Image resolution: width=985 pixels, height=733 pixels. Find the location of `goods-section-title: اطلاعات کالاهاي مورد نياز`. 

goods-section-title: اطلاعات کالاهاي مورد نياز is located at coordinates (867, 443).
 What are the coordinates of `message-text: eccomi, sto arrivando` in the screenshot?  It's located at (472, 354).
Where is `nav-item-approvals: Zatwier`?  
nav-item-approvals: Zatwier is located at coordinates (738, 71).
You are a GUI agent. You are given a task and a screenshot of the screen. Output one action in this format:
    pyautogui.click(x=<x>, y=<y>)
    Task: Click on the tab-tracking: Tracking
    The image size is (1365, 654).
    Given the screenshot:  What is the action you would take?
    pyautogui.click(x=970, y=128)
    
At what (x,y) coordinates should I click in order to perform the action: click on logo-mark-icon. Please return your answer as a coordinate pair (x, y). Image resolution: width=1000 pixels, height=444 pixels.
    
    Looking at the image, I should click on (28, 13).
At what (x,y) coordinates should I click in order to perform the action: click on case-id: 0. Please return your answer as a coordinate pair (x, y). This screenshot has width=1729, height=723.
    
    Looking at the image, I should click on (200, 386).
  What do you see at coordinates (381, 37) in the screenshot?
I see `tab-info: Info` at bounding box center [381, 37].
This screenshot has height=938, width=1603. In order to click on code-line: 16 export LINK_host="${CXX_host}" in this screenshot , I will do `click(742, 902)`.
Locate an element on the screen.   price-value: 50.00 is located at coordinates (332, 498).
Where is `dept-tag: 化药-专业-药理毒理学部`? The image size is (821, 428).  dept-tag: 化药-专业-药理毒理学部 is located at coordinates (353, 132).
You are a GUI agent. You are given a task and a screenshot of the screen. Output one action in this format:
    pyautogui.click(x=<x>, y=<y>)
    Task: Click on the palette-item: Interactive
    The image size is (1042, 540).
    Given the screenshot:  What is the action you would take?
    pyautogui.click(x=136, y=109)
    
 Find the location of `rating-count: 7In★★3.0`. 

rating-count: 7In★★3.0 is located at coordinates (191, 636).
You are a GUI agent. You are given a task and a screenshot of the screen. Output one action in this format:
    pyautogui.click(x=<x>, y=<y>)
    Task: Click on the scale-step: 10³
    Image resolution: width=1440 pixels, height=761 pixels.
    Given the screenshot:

::::::

* **Work instruction**:
Print all of the items above again, word for word and in the same order.

* **Output for this task**:
Image resolution: width=985 pixels, height=733 pixels. Find the location of `goods-section-title: اطلاعات کالاهاي مورد نياز`. 

goods-section-title: اطلاعات کالاهاي مورد نياز is located at coordinates (867, 443).
 What are the coordinates of `message-text: eccomi, sto arrivando` in the screenshot?  It's located at (472, 354).
Where is `nav-item-approvals: Zatwier`?  
nav-item-approvals: Zatwier is located at coordinates (738, 71).
You are a GUI agent. You are given a task and a screenshot of the screen. Output one action in this format:
    pyautogui.click(x=<x>, y=<y>)
    Task: Click on the tab-tracking: Tracking
    The image size is (1365, 654).
    Given the screenshot:  What is the action you would take?
    pyautogui.click(x=970, y=128)
    
At what (x,y) coordinates should I click in order to perform the action: click on logo-mark-icon. Please return your answer as a coordinate pair (x, y). Image resolution: width=1000 pixels, height=444 pixels.
    
    Looking at the image, I should click on (28, 13).
At what (x,y) coordinates should I click in order to perform the action: click on case-id: 0. Please return your answer as a coordinate pair (x, y). This screenshot has width=1729, height=723.
    
    Looking at the image, I should click on (200, 386).
  What do you see at coordinates (381, 37) in the screenshot?
I see `tab-info: Info` at bounding box center [381, 37].
This screenshot has height=938, width=1603. In order to click on code-line: 16 export LINK_host="${CXX_host}" in this screenshot , I will do `click(742, 902)`.
Locate an element on the screen.   price-value: 50.00 is located at coordinates (332, 498).
Where is `dept-tag: 化药-专业-药理毒理学部`? The image size is (821, 428).  dept-tag: 化药-专业-药理毒理学部 is located at coordinates (353, 132).
You are a GUI agent. You are given a task and a screenshot of the screen. Output one action in this format:
    pyautogui.click(x=<x>, y=<y>)
    Task: Click on the palette-item: Interactive
    The image size is (1042, 540).
    Given the screenshot:  What is the action you would take?
    pyautogui.click(x=136, y=109)
    
 Find the location of `rating-count: 7In★★3.0`. 

rating-count: 7In★★3.0 is located at coordinates (191, 636).
You are a GUI agent. You are given a task and a screenshot of the screen. Output one action in this format:
    pyautogui.click(x=<x>, y=<y>)
    Task: Click on the scale-step: 10³
    Image resolution: width=1440 pixels, height=761 pixels.
    Given the screenshot:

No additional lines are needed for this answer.